I always enjoyed visiting production facilities and learning how chemicals are produced in reality! And yes, like somebody I know – you know who you are! 😉 – I also enjoyed taking a selfie with my protective gear on (hard hat, lab coat, eyewear, etc).
GFBiochemicals was kind enough to invite me to their press tour last week in Caserta, Italy, and get to know the staff as well as their levulinic acid production, their milestones and plans going forward. The company started operations of their levulinic acid plant in July using corn starch feedstock for now, but plans to switch to wood waste feedstock by next year.
The facility uses thermochemical conversion to produce levulinic acid, meaning there are no fermentation involved in this process. Biomass pre-treatment will include acid hydrolysis for the conversion into C5 and C6 sugars. Co-products will include formic acid, furfural and char although there will be significantly less furfural production with the use of wood waste feedstock. Right now the company does not recover and purify formic acid but there will be plans to do this and sell it into the market in the future. The char is being used for energy.
Current levulinic acid production capacity for the Caserta facility is at 1,200 tons with plans to gradually increase to its full 10,000 ton- capacity by 2017. A world-scale 50 ktpa plant could be in the horizon by 2019 if all goes well with this market. The beauty of this bio-based building block is its target application markets are not affected as much with the volatility of crude oil pricing since most of its applications are low-volume, high-value products in a variety of specialty chemicals markets such as in flavors and fragrances, pharmaceutical, household and personal care, solvents, fuel additives, lubricants, polymer intermediates/additives, plasticizers, agrochemicals, etc. The challenge is the need for further market developments as current use of levulinic acid is limited due to low commercial availability and high price pre-GFBiochemicals era.
The company is offering a more sustainably-produced and a much lower levulinic acid price compared to incumbent products currently manufactured mostly from China. GFBiochemical’s technology reportedly enables continuous operation, has innovative recovery/purification technology, high conversion yield, uses 1-step conversion, and generates own energy from the by-product char. Market opportunity for the bio-based chemical building block is estimated at $30 billion and could be attained within 10 years with expanded commercial production of levulinic acid.

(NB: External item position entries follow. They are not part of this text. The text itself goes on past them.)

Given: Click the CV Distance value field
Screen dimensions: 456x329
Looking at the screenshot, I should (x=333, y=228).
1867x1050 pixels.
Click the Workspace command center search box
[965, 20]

I actually first heard of GFBiochemicals last year but the privately-funded company was founded in 2008 with a team of managers and bio-engineers, some of whom have extensive prior experience of biomaterials production with DSM. In 2009, these group (I call them levulinic acid crusaders but don’t tell them that) leased the former Green Future S.r.l. levulinic acid facility in Caserta in order to develop and demonstrate its own technology, and with a new funding in 2013, it has rebranded to now what it’s called GFBiochemicals and fully acquired the Caserta facility by 2014.

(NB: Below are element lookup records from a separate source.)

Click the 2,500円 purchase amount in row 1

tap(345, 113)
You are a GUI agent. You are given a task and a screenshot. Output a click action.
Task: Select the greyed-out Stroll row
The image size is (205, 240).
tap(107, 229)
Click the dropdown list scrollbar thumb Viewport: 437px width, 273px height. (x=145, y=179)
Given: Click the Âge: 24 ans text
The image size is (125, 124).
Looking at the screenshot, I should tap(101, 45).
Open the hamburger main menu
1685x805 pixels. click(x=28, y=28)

GFBiochemicals said it has overhauled the previously known levulinic acid production in Caserta from top to bottom using their own patented technology. The Caserta plant has been retrofitted with new and modified conversion, recovery and purification technology.

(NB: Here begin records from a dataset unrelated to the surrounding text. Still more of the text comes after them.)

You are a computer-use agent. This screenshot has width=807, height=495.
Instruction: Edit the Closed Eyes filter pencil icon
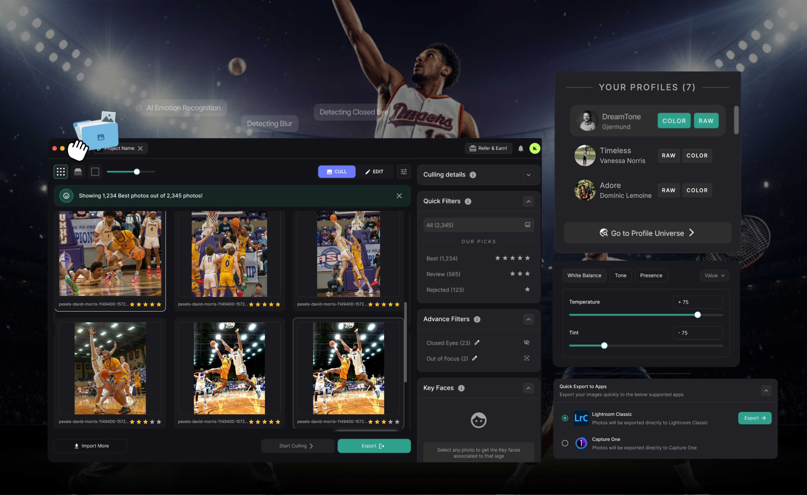coord(477,343)
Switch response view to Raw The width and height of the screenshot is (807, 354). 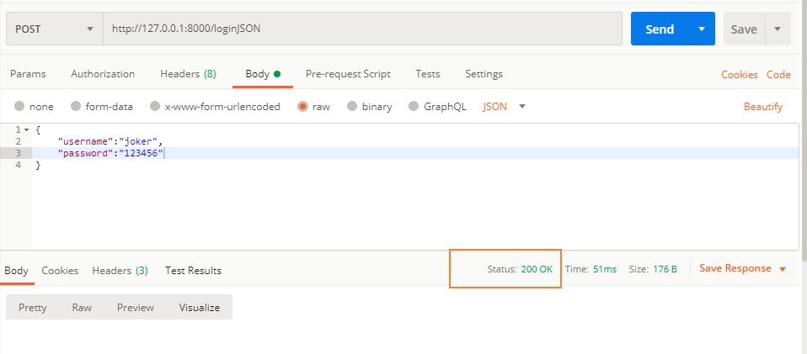[82, 307]
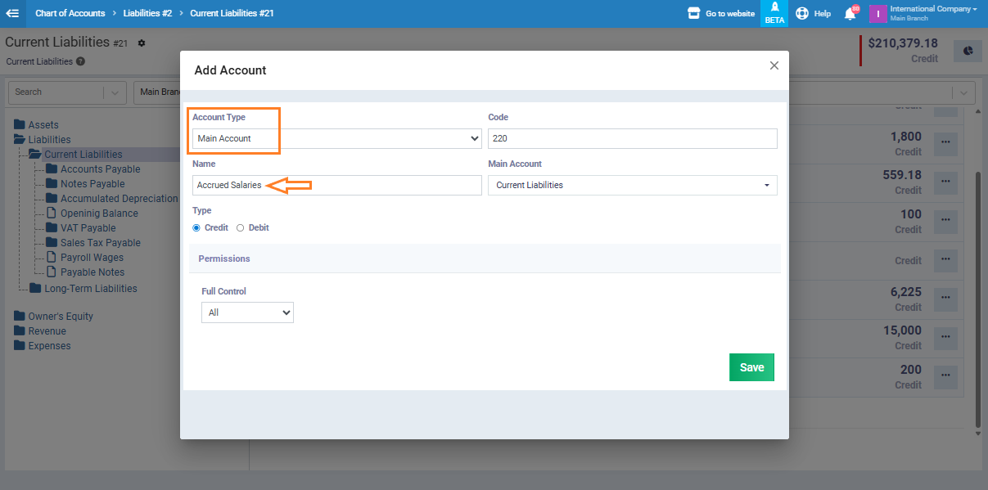This screenshot has height=490, width=988.
Task: Click the Go to website store icon
Action: click(x=694, y=13)
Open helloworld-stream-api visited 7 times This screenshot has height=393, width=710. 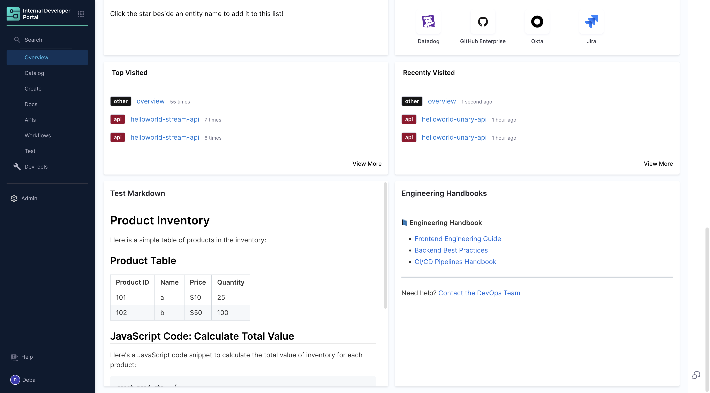[165, 119]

Its first commercial shipments from the facility will start in Q1 2016 using industry standard shipping (e.g. 2-liter drum packaging). In terms of financing needs, the company said it will break-even by the time they increased their capacity to 4,500 tons next year. GFBiochemicals has also started discussions for commercial expansion outside Italy citing Brazil, Asia and even USA as possibilities. The technology can use any kind of lignocellulosic feedstock.
CAPEX needed for a greenfield 10 ktpa facility is around $80-200 million, which is reportedly a typical investment required for this type of chemical production. GFBiochemicals was lucky to have the Caserta facility available, which lessened down their CAPEX costs to start commercial production. Start-up problems were also not as challenging since the Caserta facility is originally geared toward levulinic acid production.
In terms of business strategies down the road, GFBiochemicals is not averse to licensing its technology although it prefers a partnership approach in terms of production.